You interact with the SOS.DLL extension by loading it up into WinDbg as you load any other extension. So, if I want to make use of SOS.DLL I issue;

 

.load SOS.DLL

 

And the debugger loads the extension for me and I can see it in the results of a;

 

.chain

 

command and I can set it as my default extension by using;

 

.setdll SOS.DLL

 

Before we go into SOS.DLL in more depth I’ll add a quick word about the symbols for the .NET framework. If you have the .NET framework SDK installed on your machine then you should have symbols for DLLs such as mscorwks.dll and mscoree.dll which make up the CLR installed onto your machine. On my machine (with VS.NET 2003 installed) these symbol files exist in a folder named;

 

C:\program files\Microsoft Visual Studio.NET 2003\SDK\v1.1\Symbols

 

So, this means that you can add this folder to your symbol path (see the previous post) and have WinDbg pick up symbols for the CLR bits for you locally. Alternatively, these symbols will come down from the symbol server anyway but it might save you some download time.

 

So, let’s consider that straight away what that adds. If I have a piece of managed code such as the following;

 

using System;

using System.Threading;

 

namespace ConsoleApplication12

{

      class BadClass

      {

            public BadClass()

            {

            }

            ~BadClass()

            {

                  Thread.Sleep(Timeout.Infinite);

            }

      }

      class EntryPoint

      {

            static void Main(string[] args)

            {

                  BadClass c1 = new BadClass();

                  BadClass c2 = new BadClass();

 

                  System.GC.Collect();

                  System.GC.Collect();

                  System.GC.WaitForPendingFinalizers();

 

                  Console.WriteLine("Done");

                  Console.ReadLine();

            }

      }

}

 

Then I’ve created a bit of a monster in that what you should find is that this piece of code probably runs to completion if you run it in debug mode but it’ll never complete if you run it in release mode. This is because in release mode we made c1 and c2 eligible for garbage collection at an earlier point and that allows this code to run the finalizer for BadClass and that finalizer blocks the finalizer thread.

 

How to debug this with WinDbg? Run the process in release mode, attach WinDbg and have a look at the stack traces with a;

 

~* kb 200

 

command. I can see straight away from this that one of my threads looks like this;

 

  2  Id: 7b8.a08 Suspend: 1 Teb: 7ffdd000 Unfrozen

ChildEBP RetAddr  Args to Child             

06bffd50 7c90fb74 7c8023ae 00000001 06bffd84 ntdll!KiFastSystemCallRet

06bffd54 7c8023ae 00000001 06bffd84 00000000 ntdll!NtDelayExecution+0xc

06bffdac 7929703b ffffffff 00000001 ffffffff KERNEL32!SleepEx+0x61

06bffdcc 792e42d5 ffffffff 06bffe04 06bffe34 mscorwks!Thread::UserSleep+0x93

06bffddc 0095a492 06bffde8 ffffffff 06bffe3c mscorwks!ThreadNative::Sleep+0x30

WARNING: Frame IP not in any known module. Following frames may be wrong.

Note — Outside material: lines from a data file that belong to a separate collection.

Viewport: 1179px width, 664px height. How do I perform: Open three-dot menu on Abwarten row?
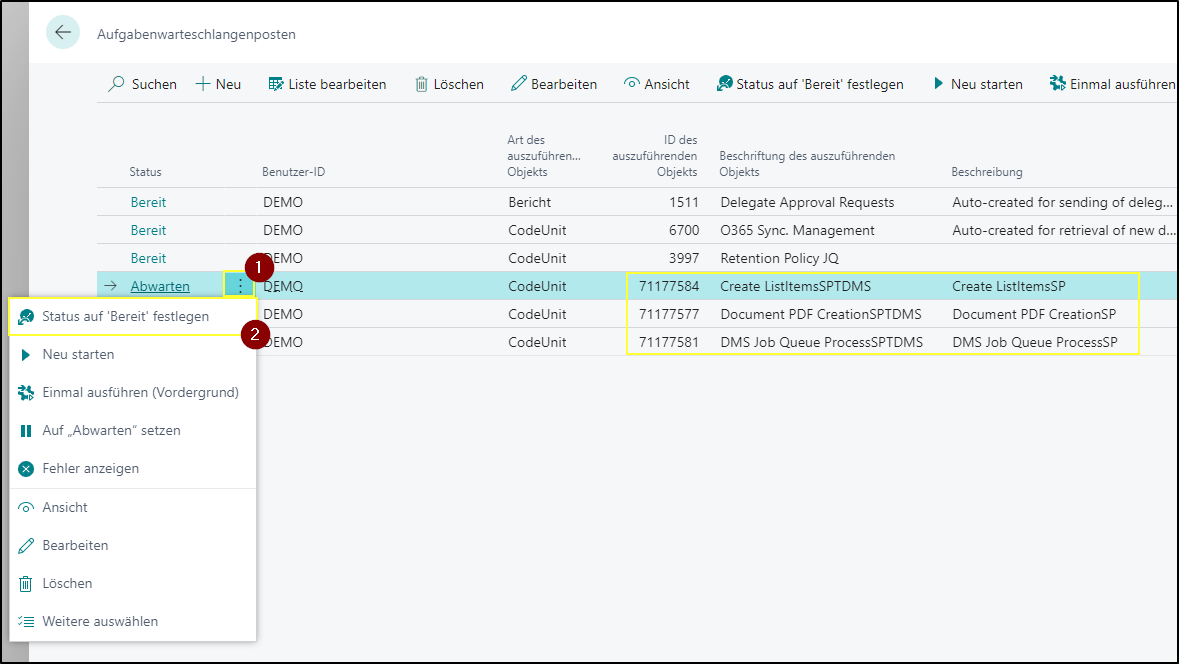click(x=240, y=286)
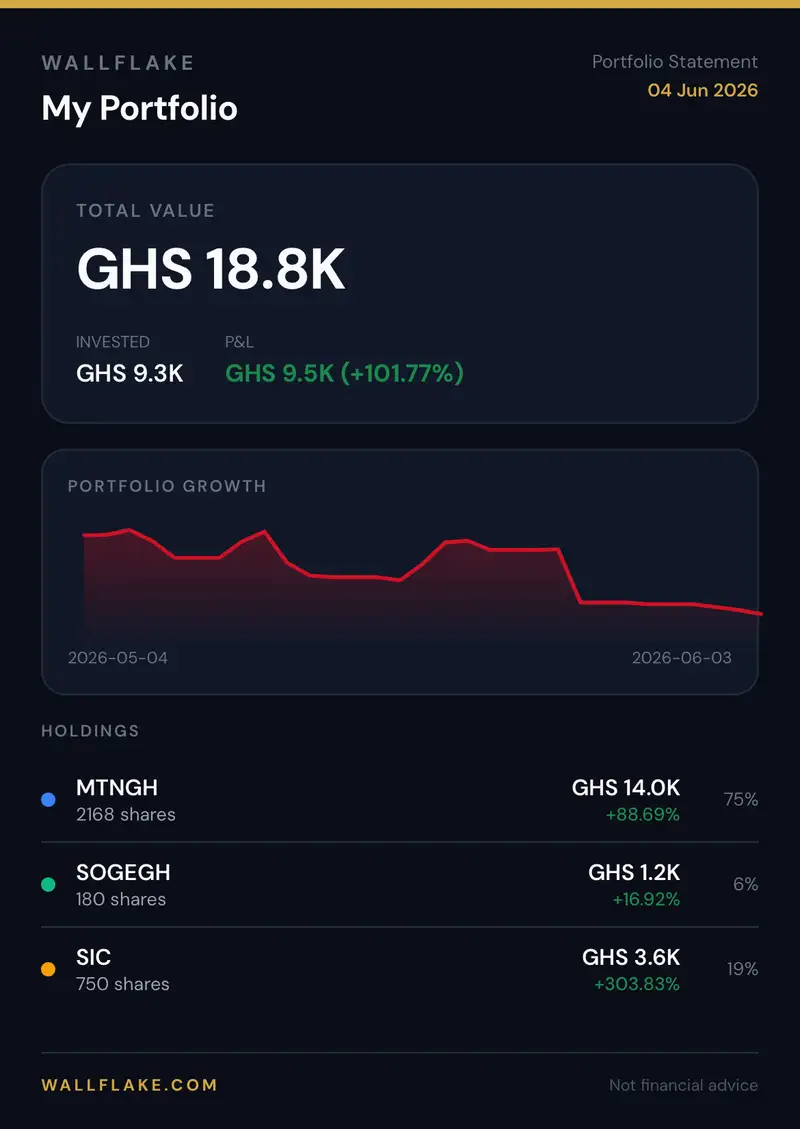The height and width of the screenshot is (1129, 800).
Task: Click MTNGH's +88.69% gain
Action: point(643,814)
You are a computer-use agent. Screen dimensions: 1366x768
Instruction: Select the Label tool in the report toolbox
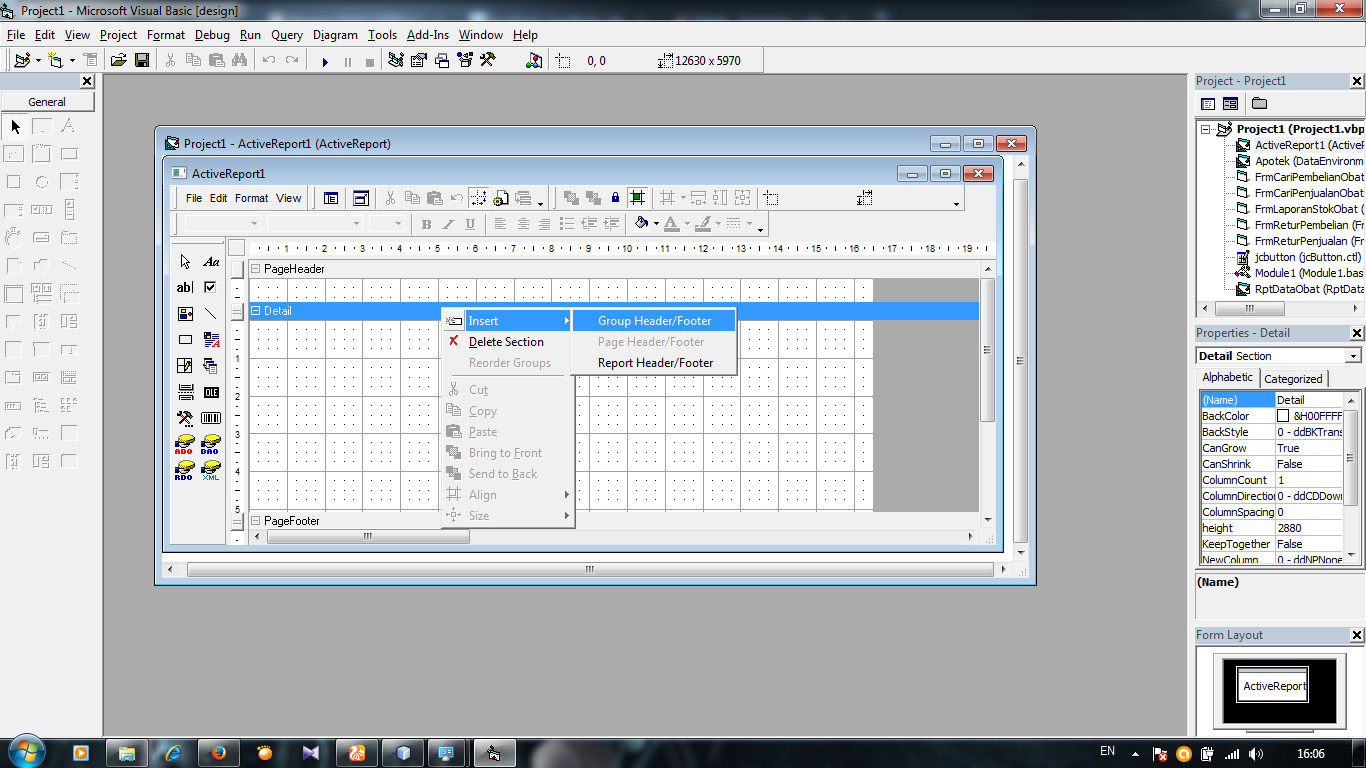point(211,261)
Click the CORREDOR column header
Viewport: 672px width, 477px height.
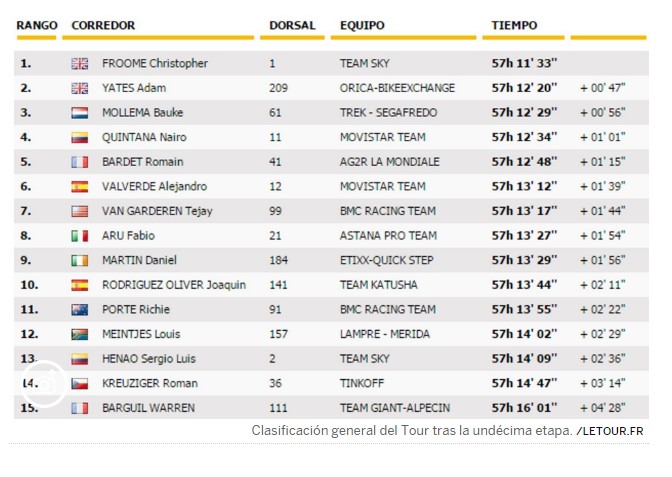(x=104, y=25)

06bffe34 791f9118 06bffeb0 7920fc3f ffffffff 0x95a492

06bffec0 791f91dd 04a619a4 00158010 00147880 mscorwks!MethodTable::CallFinalizer+0xee

06bffed4 791e1f08 04a619a4 7c8099f2 00000000 mscorwks!CallFinalizer+0x84

06bfff6c 791bbed0 04a619a4 00000000 0012fb9c mscorwks!CallFinalizer+0x245

06bfffb4 7c812ccb 00000000 0012fb9c 003e0000 mscorwks!GCHeap::FinalizerThreadStart+0xc2

06bfffec 00000000 791d0020 00000000 00000000 KERNEL32!BaseThreadStart+0x37

 

So, I can see that this is my finalizer thread and somewhere in the call chain I can see that this thread is calling Sleep which sounds like a bad idea to me for a finalizer method.

 

Instantly, you get a good picture of what might be going on here. As an aside, it’s worth taking a look around the mscorwks, mscoree and friends DLLs to have a look at places where you can set breakpoints. You can do this with;

 

X mscoree!*

X mscorwks!*

 

So, our example so far has been nice but it doesn’t directly interact with managed code. If we want to do that then we need to look to the SOS.DLL and the functionality that it offers. We can see this with !SOS.help which gives;

 

0:003> !sos.help

SOS : Help

COMState             | List COM state for each thread

ClrStack             | Provides true managed stack trace, source and line numbers.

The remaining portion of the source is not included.